Sorrow, April 1882, chalk on paper

Sorrow, April 1882, chalk on paper

This famous image of his mistress, Sien Hoornik, is one of a large number of versions of the drawing that he traced and retraced, working at its awkwardness, distilling its essence.

Head of a Peasant Woman Bareheaded, Nuenen, Dec-Jan 1884-85 (Image courtesy of the Van Gogh Museum, The Netherlands)

Head of a Peasant Woman Bareheaded, Nuenen, Dec-Jan 1884-85 (Image courtesy of the Van Gogh Museum, The Netherlands)

Landscape with Willows and Sun shining through the Clouds,  Nuenen, mid March 1884, ink (Image courtesy of the Art Institute of Chicago)

Landscape with Willows and Sun shining through the Clouds,  Nuenen, mid March 1884, ink (Image courtesy of the Art Institute of Chicago)

Van Gogh always seemed to gravitate to the ugly and exaggerated in human types when he was working in the North, partly because he had great trouble in obtaining live models who would consent to pose for him.  He was far more comfortable with nature, which he knew intimately and loved all his life.

Writing to his brother Theo, he once said, "I really have a draughtsman's fist, and I ask you, have I ever doubted or hesitated or wavered since the day I began to draw? I think you know quite well that I pushed on, and of course I gradually grew stronger in the battle." The later drawings bore out his statement - his mature drawings are amazing in their mark-making, organisation and frenetic energy.
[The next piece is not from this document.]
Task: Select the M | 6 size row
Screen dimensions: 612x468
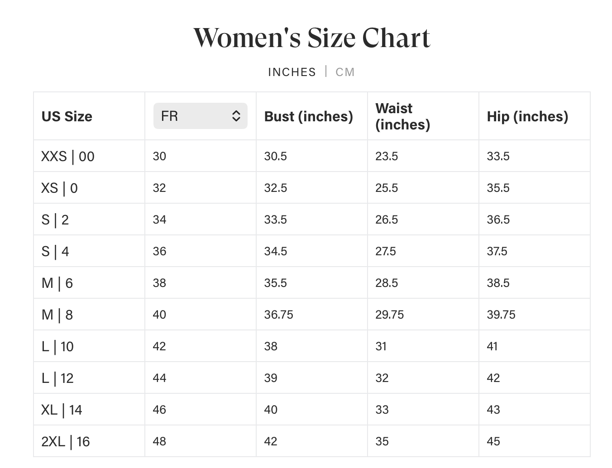Action: (x=312, y=283)
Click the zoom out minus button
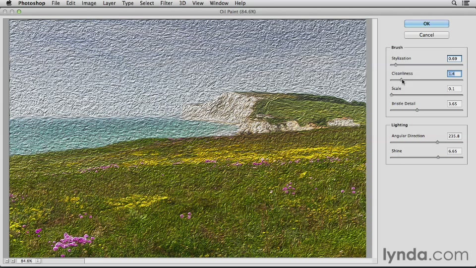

Street in Saintes-Maries, June 1888, reed pen and ink on paper

Street in Saintes-Maries, June 1888, reed pen and ink on paper

The Zouave, June 1888, pen and ink

The Zouave, June 1888, pen and ink

The rock of Montmajour with pine trees, 1888. (Image courtesy of Van Gogh Museum, Amsterdam)

The rock of Montmajour with pine trees, 1888. (Image courtesy of Van Gogh Museum, Amsterdam)

Starry Night, June 1889, pen and ink (Image courtesy of the Museum of Architecture, Moscow)

Starry Night, June 1889, pen and ink (Image courtesy of the Museum of Architecture, Moscow)

Tree and bushes in the garden of the asylum, May-June,1889. (Image courtesy of Van Gogh Museum, Amsterdam) 

Tree and bushes in the garden of the asylum, May-June,1889. (Image courtesy of Van Gogh Museum, Amsterdam) 

Olive Trees in a Mountain Landscape, June 1889, pen and ink

Olive Trees in a Mountain Landscape, June 1889, pen and ink

For any artist aspiring to draw in whatever fashion, Vincent Van Gogh is an example of sheer dogged persistence and courage. He teaches us all that we can evolve, refine our artistic voice, strengthen our skills and achieve a powerful, individualistic "draughtsman's fist" that allows others to relate to what we are trying to say.